Milnacipran ist in Deutschland zur Behandlung der Depression zugelassen. Üblicherweise wirken SSNRI auch gut bei Angststörungen und Zwängen, wobei es hierfür gegenwärtig keine Zulassung hat.

Dosierung

  •  Tag 1-3: 25-0-0-0 mg
  • Tag 4-7: 25-25-0-0 mg
  • Ab der zweiten Woche: 50-50-0 mg
  • Einzunehmen mit den Mahlzeiten.
  • Die zweite Einnahme sollte nicht nach 15:00 erfolgen, um Einschlafstörungen zu vermeiden.

Nebenwirkungen

Die häufigsten Nebenwirkungen unter Milnacipran sind wie bei allen SSNRI Übelkeit, Kopfschmerzen und Unruhe. Mehr noch als bei anderen SSNRI werden unter Milnacipran auch Bluthochdruck und ein beschleunigter Puls angegeben. Insgesamt ist es aber den Studien nach ein sehr gut verträgliches Medikament.
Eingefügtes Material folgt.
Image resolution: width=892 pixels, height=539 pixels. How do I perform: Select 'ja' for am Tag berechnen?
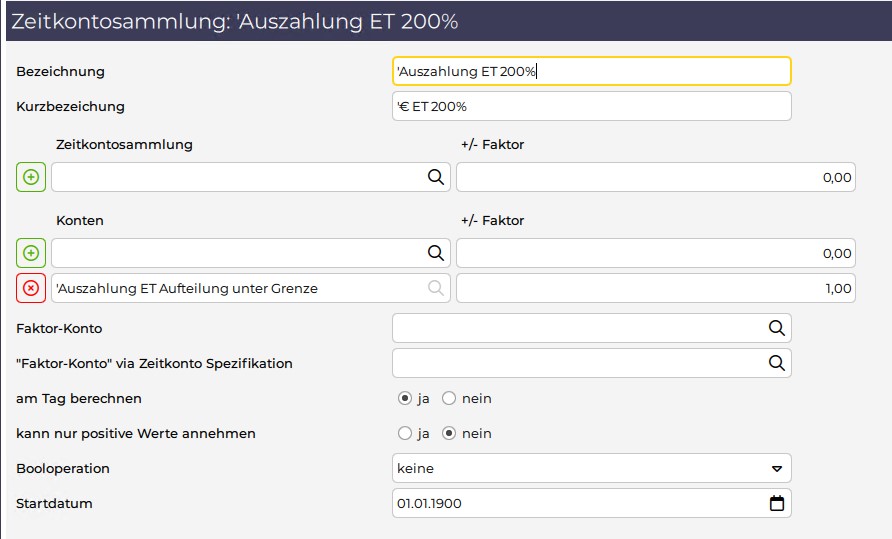pos(404,398)
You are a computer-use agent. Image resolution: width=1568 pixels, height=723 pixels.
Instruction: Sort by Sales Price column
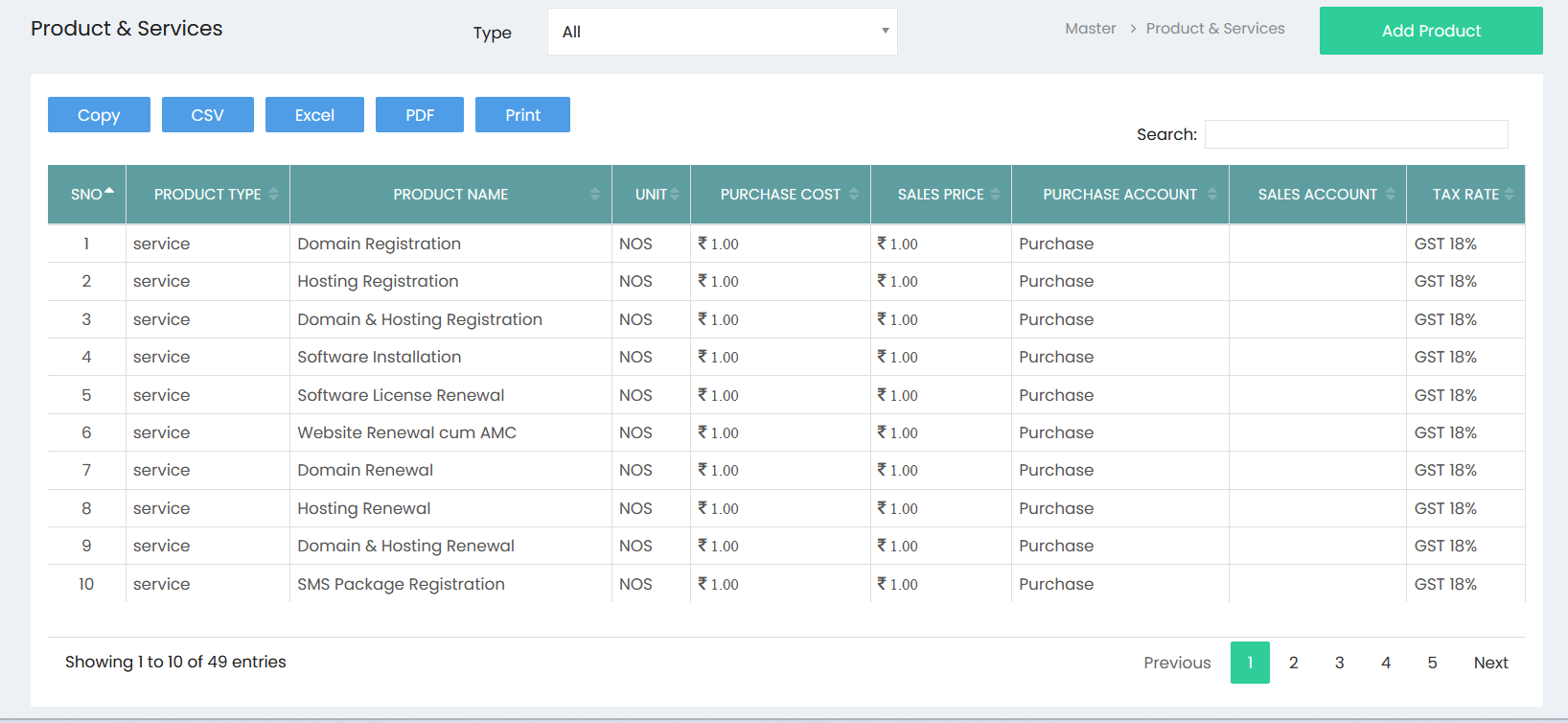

Insbesondere die von manchen anderen SSRI bekannten Wechselwirkungen mit anderen Medikamenten oder eine Verlängerung der QTc-Zeit treten erfreulicherweise nicht auf.

Kosten

100 Tabletten zu 50 mg kosten ca. 83 €. Bei einer typischen Tagesdosis von 100 mg entspricht dies Tagestherapiekosten von 1,66 €. Die Tagestherapiekosten von 150 mg Venlafaxin betragen etwa 0,60 €.

Mein persönliches Fazit

Meiner Einschätzung nach ist Milnacipran insgesamt sehr gut verträglich. Seine noradrenerg vermittelte antriebssteigernde Wirkung ist recht ausgeprägt, was bei Patienten mit einer gehemmten, antriebsreduzierten Depression sehr hilfreich sein kann. Andererseits klagen manche Patietnen über eine ausgeprägteren Unruhe, als etwas unter Escitalopram. 
Die Studienlage und das pharmakologische Profil lassen vermuten, dass es genauso gut wirksam ist wie Venlafaxin und Duloxetin, dabei aber praktisch keine problematischen Wechselwirkungen mit anderen Medikamenten macht. Im Gegensatz zu Citalopram verursacht es keine QTc-Zeit Verlängerung.

Weblinks

Cochrane-Analyse zur Wirksamkeit der Substanz im Vergleich zu anderen Antidepressiva (das PDF ist hier kostenlos downloadbar): https://www.ncbi.nlm.nih.gov/pubmed/19588396?dopt=Abstract

  1. http://www.ema.europa.eu/docs/de_DE/document_library/Summary_of_opinion_-_Initial_authorisation/human/001034/WC500089875.pdf
P.S.: Da die Frage aufkam: Ich habe für diesen Post keine Zuwendung in irgendeiner Form von der Firma oder jemand anderem bekommen. Ich habe keine Interessenkonflikte in dieser Sache.